PicoScope 7 Automotive
Available for Windows, Mac, and Linux, the next evolution of our diagnostic scope software is now available.
|CAN Bus error
When asked if I wanted to head to the seafront to check out a Case wheel loader with suspected CAN problems, I was looking forward to spending some time looking out across the North Sea enjoying the sea breeze. Sadly though, the only way I knew I was even remotely close to the beach was by the sheer number of seagulls flying around at the recycling plant. I get to go to all the best places.
The machine I was here to look at had been suffering from an intermittent problem for many weeks and seemingly just started playing up with no real way to get the fault to occur. The operator informed me that it would be fine for a few hours some days, and then others it would fault as soon as it was put to work.
As always, make sure you can get as much information from the customer as it helps you start to paint the picture of the fault. More importantly, you should try and replicate the fault to confirm the issue. Can’t fix what isn’t broke! The problem with intermittent faults is precisely that, they are intermittent. With no way to replicate the fault the best thing we could do was start with a DTC scan of the machine.
Fortunately, we had some stored fault codes, all pointing towards a CAN issue. Interestingly, the instrument panel for the machine also flashed up the warning for CAN message engine timeout as well as a DEF/AdBlue warning for injection failed and torque is limited. With the DTCs recorded and some further direction, we cleared the codes hoping that they would return. We had the scope connected so that we could try to catch anything when the fault occurred.

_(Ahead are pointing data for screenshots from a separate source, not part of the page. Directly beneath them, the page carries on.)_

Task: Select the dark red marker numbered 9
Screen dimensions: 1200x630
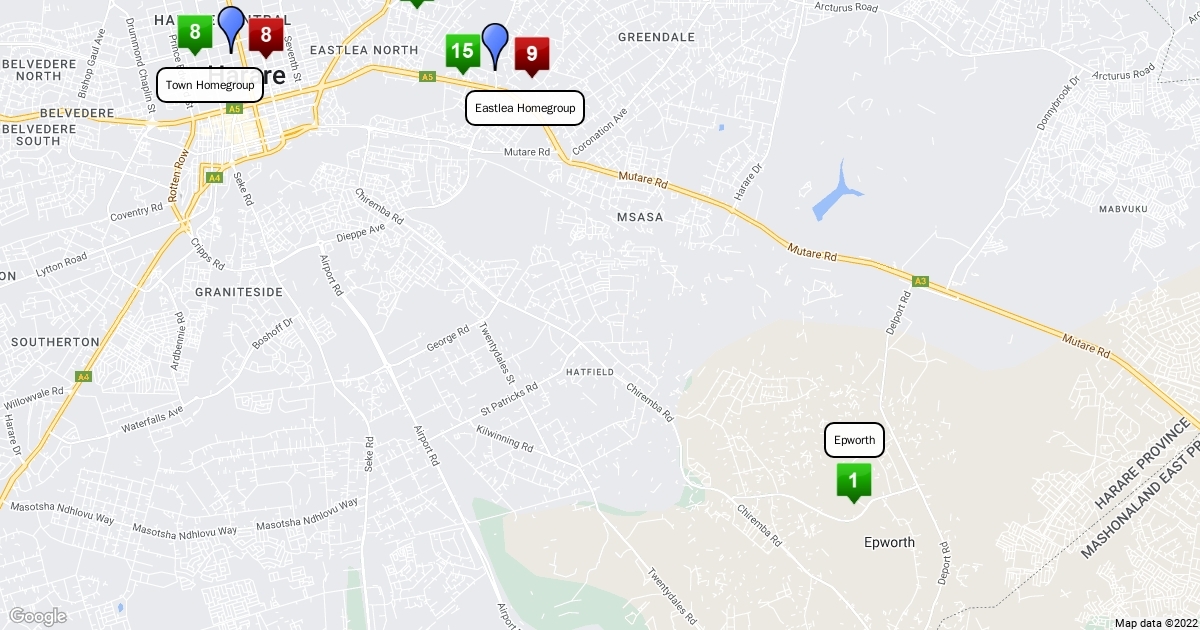Action: [x=532, y=55]
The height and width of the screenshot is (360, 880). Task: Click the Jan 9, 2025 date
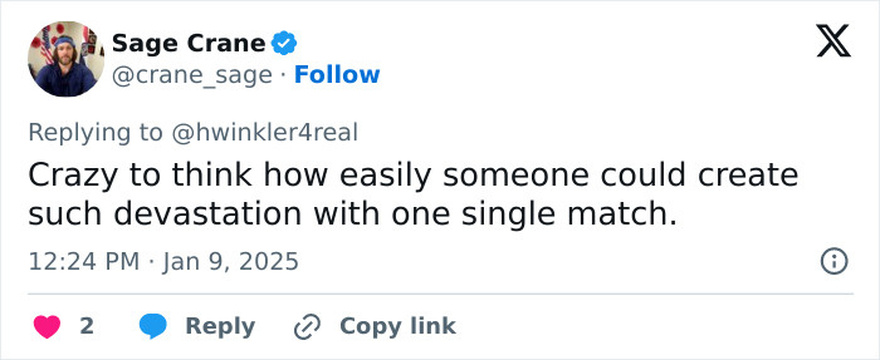(230, 262)
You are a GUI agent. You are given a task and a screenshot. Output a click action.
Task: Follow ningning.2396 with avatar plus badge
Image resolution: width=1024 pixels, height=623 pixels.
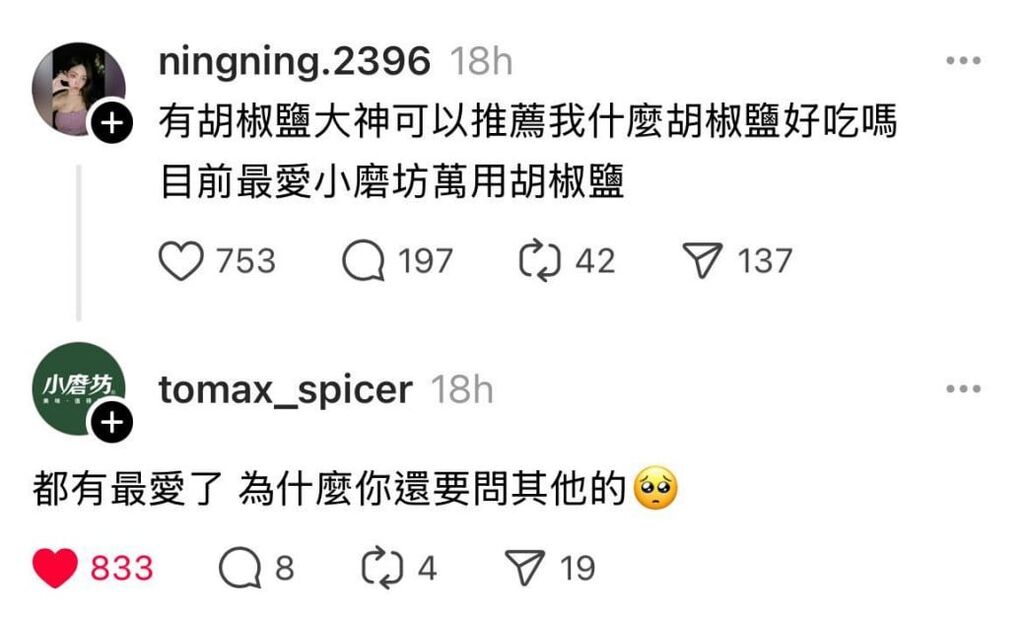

Setting up the scope to monitor the CAN network during the operation of the machine seemed like the best course of action considering the stored fault codes. The network of this wheel loader isn’t that complicated as there are relatively few ECUs present on the BUS. However, this is a 2015 machine with over 13,000 hours and limited access in the engine bay.
As you can see, Channel B was extremely distorted compared to Channel A, which is why the A-B math channel has a distorted physical layer. It lead me on a bit of a journey and I even thought I had a problem before I noticed the obvious. In PicoScope 7, the channels have the lozenge that provides you with some detail about the setup for that channel, such as probe, range, coupling and filtering. Yep, I had forgotten to take off the 20 kHz hardware filter. It was previously set up to demonstrate the feature that’s available with the 4*25 and 4*25A scopes. The bandwidth limit is there to remove frequencies above 20 kHz at the scope, so unlike the DSP filter, which works in the software, there is no way to get back this data. This filter is very useful with current clamps and when looking at signals that can be influenced by high-frequency interference, such as MAF sensors and O2 sensors, but not so useful with CAN. You can find more information on bandwidth limits here.
After spending some time chasing what I thought was a wiring issue, it became clear that the issue was only with that one channel and finally, the penny dropped. We’re only human and these little mistakes can and do happen, especially when in the heat of battle. If I was using PicoScope 6 though, I think it would have taken me longer to realise as you have to physically open the channel options to see if the bandwidth limit is active.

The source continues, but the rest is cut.